Please apologize for your stupidity. There are a many thank you
I'm pretty sure that what's going on here is that, as with English, Japanese computer specialists have re-purposed the meaning of some older words; after all, if virtual, disk, memory, and printer all mean something very different in 21st century English from their long-established meanings in the late 19th century, why shouldn't goat-time, wind, pole and dragon have mutated in contemporary technical Japanese? Unfortunately Google Translate is still living in the past.
But it's not just in technical sub-dialects that problems arise.
Here's a menu from a Portuguese restaurant. It's bilingual, translated into something resembling English — either by an even stupider machine translator, or by a non-English-speaker with an English/Portuguese dictionary. Foodstuffs commonly have idiosyncratic local names, and not just in Portuguese (I'm thinking of having Toad in the Hole for lunch, followed by Spotted Dick). So a simple dictionary-driven word subsistution approach to translation will have unfortunate consequences.
The menu is unfortunately a JPEG of a photograph, and I can't be bothered to copy type the whole lot, but I suggest you click through and read it while I wait for my "Nose broth with ass entries" followed by "Bastard's lamprey rice done in the manner of between rivers" with "Rotten cake made out of wood" for dessert. (I think that last one is meant to be Black Forest Gateau.)
After all, who can resist a menu with starters like:
Black paw hamAnd finally, even humans get it wrong — with chilling consequences. From Clive Stafford-Smith's book about Guantanamo and the detainees, Bad Men: Guantanamo and the Secret Prisons (extract shamelessly nicked from another source on the internet):
Little cheeses from Big Olive Oil Land
Clams in the manner of the ever-fighting duck
Little bitches from the Algarve
Do you understand?
Yusuf was technically a citizen of Chad, but he was born in Medina, in Saudi Arabia, and had lived his whole life there. The US military could have got his birth certificate from their Saudi allies with a telephone call. It was a little more difficult for me, but I got it and it showed he was born in November 1986. After four years of intensive interrogation, far from securing a rich harvest of "enormously valuable intelligence" (General Geoffrey Miller's words), the military could not even work out Yusuf's age, just as they could not spell Binyam Mohamed's name after years of torture in Morocco and Afghanistan.

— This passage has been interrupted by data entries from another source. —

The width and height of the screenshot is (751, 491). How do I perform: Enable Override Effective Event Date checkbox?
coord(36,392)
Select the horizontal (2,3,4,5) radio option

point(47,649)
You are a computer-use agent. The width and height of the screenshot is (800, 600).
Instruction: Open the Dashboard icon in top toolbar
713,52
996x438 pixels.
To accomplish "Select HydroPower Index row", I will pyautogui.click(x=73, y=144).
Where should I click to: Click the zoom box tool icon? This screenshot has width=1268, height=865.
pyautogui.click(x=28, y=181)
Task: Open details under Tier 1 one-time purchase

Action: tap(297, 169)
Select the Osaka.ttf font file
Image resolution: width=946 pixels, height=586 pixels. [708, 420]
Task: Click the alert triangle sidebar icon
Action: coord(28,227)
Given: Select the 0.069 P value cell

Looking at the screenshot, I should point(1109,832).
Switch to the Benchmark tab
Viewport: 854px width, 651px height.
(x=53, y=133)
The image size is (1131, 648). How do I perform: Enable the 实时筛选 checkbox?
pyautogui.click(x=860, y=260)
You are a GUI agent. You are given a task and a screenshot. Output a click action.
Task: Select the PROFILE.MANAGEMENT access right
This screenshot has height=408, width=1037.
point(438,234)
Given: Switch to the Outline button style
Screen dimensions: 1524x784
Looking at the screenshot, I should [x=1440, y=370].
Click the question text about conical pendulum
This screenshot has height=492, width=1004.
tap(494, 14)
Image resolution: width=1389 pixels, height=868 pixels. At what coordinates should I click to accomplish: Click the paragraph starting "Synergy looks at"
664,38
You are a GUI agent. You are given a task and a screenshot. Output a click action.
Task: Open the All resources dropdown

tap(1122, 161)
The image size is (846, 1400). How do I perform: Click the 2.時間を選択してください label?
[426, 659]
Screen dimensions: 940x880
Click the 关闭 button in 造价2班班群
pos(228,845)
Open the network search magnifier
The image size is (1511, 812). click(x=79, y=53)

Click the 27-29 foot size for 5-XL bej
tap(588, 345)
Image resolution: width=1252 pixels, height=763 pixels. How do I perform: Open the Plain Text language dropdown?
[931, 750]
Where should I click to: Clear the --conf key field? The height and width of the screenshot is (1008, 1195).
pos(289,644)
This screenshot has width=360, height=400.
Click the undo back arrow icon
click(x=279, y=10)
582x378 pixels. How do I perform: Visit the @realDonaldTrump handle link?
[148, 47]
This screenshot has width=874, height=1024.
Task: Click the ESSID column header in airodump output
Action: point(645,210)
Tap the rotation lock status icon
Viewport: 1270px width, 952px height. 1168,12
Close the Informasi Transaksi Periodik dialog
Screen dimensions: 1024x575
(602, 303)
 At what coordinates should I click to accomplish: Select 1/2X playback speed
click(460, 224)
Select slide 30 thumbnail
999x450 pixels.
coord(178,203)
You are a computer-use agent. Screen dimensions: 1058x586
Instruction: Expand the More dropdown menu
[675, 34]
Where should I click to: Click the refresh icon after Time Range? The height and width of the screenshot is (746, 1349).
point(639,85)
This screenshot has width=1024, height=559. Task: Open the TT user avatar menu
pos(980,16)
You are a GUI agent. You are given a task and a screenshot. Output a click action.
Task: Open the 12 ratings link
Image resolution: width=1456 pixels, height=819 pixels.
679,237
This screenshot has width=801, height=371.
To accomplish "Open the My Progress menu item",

[...] Yusuf explained how his [initial] interrogation quickly descended into farce. Early in his captivity the US agents questioned him with the assistance of a translator who used a dialect of Arabic in which the word zalat means money; in Yusuf's Saudi dialect it means salad, or tomato. Yusuf reconstructed the interrogation as best he could remember it.
"When you left Saudi Arabia for Pakistan, what zalat did you take with you?" demanded the translator, suspecting that the money must have come from al-Qaeda sources.
"What? I didn't have any zalat when I went to Pakistan." The 14 year-old was confused. He had been through a difficult time since his seizure by the Pakistanis. He was prepared for any trick the Americans might spring on him, but all this talk about tomatoes was beyond him.
"Of course you had zalat. What do you take me for? An idiot!" The translator flared into hostility.
"I didn't! Why would I?"
"Of course you did. Now tell me, where did you get the zalat you took with you?"
"I didn't take any zalat with me. I didn't!"
"Aha! So you got zalat in Pakistan when you arrived?"
"Well, yes, what zalat I wanted, I could get there. That's natural." Yusuf was trying to be conciliatory, though the conversation continued along this strange line.
The translator seemed suddenly excited. "Where could you get zalat in Pakistan, then? I want a list of places. Details. Descriptions, places. Details."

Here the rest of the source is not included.